No, it doesn't take a lot to text to ask how one is doing. e's not making even that tiny bit of effort. And so, you should refrain from getting attached to him or thinking it's a relationship.

Nothing wrong with keeping in contact as long as he is the one doing the contacting and not you doing all the work.

You ask why you guys shouldn't keep in contact. My question is "Why should you keep in contact?" And to note Wings' point - if you do keep in contact, why should it be you that's always initiating and doing the work?

If he is not that in to you...next!!

Try not to give all of your heart to someone until you know you have all of his and you will know. :) Go easy on yourself.

Do you like him so much that even this giant obstacle isn't enough to allow you to walk away in search of someone who can offer what he can offer but much more frequently? (If yes, state reasons.)

A: I would text him to ask how he is but i feel like i am intruding and it's only been yesterday since he last texted...

Q: Do not. No matter what distance geographically, it's always the man's role in this stage to do the chasing/initiating.

I think you both went into this without thinking. You responded only to your emotional arousal. With the 'froth' blown from the top, then is when you both had room to think, 'What are we doing and why?'

But that's only the conclusion at THIS POINT. If you want the situation to remain crystal-clear judgeable from here on in - DO NOT INITIATE *AT ALL*. Then we'll be able to see what's What more precisely.

don't dream of "having him rescue you from your life." It is highly likely that he won't! And even if he does, then he will control you.

If you feel ignored now, it probably won't change much. He will continue to ignore you even after you are together in his country. His priorities (even if it isn't work) will always come first...not you. If you are ok with this treatment, then get ready for a sad life alone.

be careful about how much you can trust this guy. Whatever you do...don't fall in love with him...you have find out more about him. Ask about his family, his life in his country, etc. Without that you have nothing.

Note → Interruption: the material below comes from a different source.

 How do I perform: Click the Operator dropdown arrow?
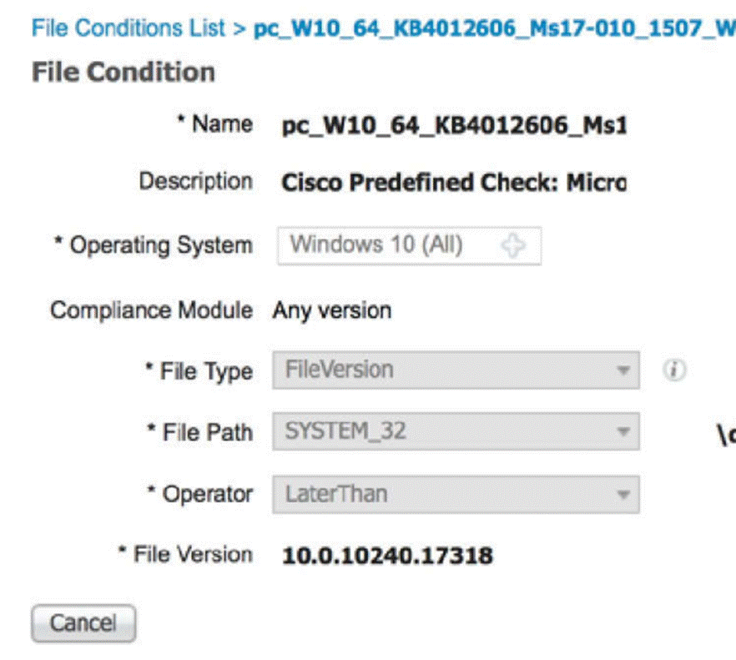622,494
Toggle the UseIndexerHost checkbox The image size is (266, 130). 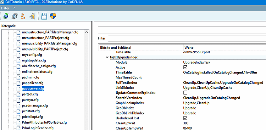click(x=185, y=118)
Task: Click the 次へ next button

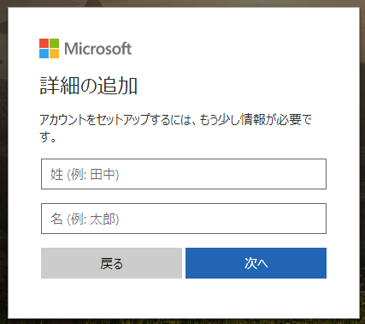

Do ask questions - and lots of 'em all about his life, work and family in the other country. And don't embark on any international journey with him until you know a lot more about him! Worse case scenario, for all you know about him

whatever the reasons, this is not working for you and I would suggest for your own sanity to not expect *anything* from him at this point. We can make ourselves crazy trying to change a person, trying to get them to think the way we do. I know you would handle things much differently regarding a courtesy email or text...But he is *he* and this is not how *he* handles things from what you are saying. We can make excuses till the cows come home, but it is what it is and as sad as that may be for you (and I am sorry about that), please try to accept things for what they are. Don't drive yourself crazy over this. Open yourself up to new possibilities and make sure you get from a man what you deserve...time and respect. :)

I really would not worry at all as to what he's thinking or feeling....just switch off the button in your head and get on with your life.....if he is really interested, he will get in touch. In the meantime, if you can...get out there, have some dates, meet some new people and keep gaining experience all the time.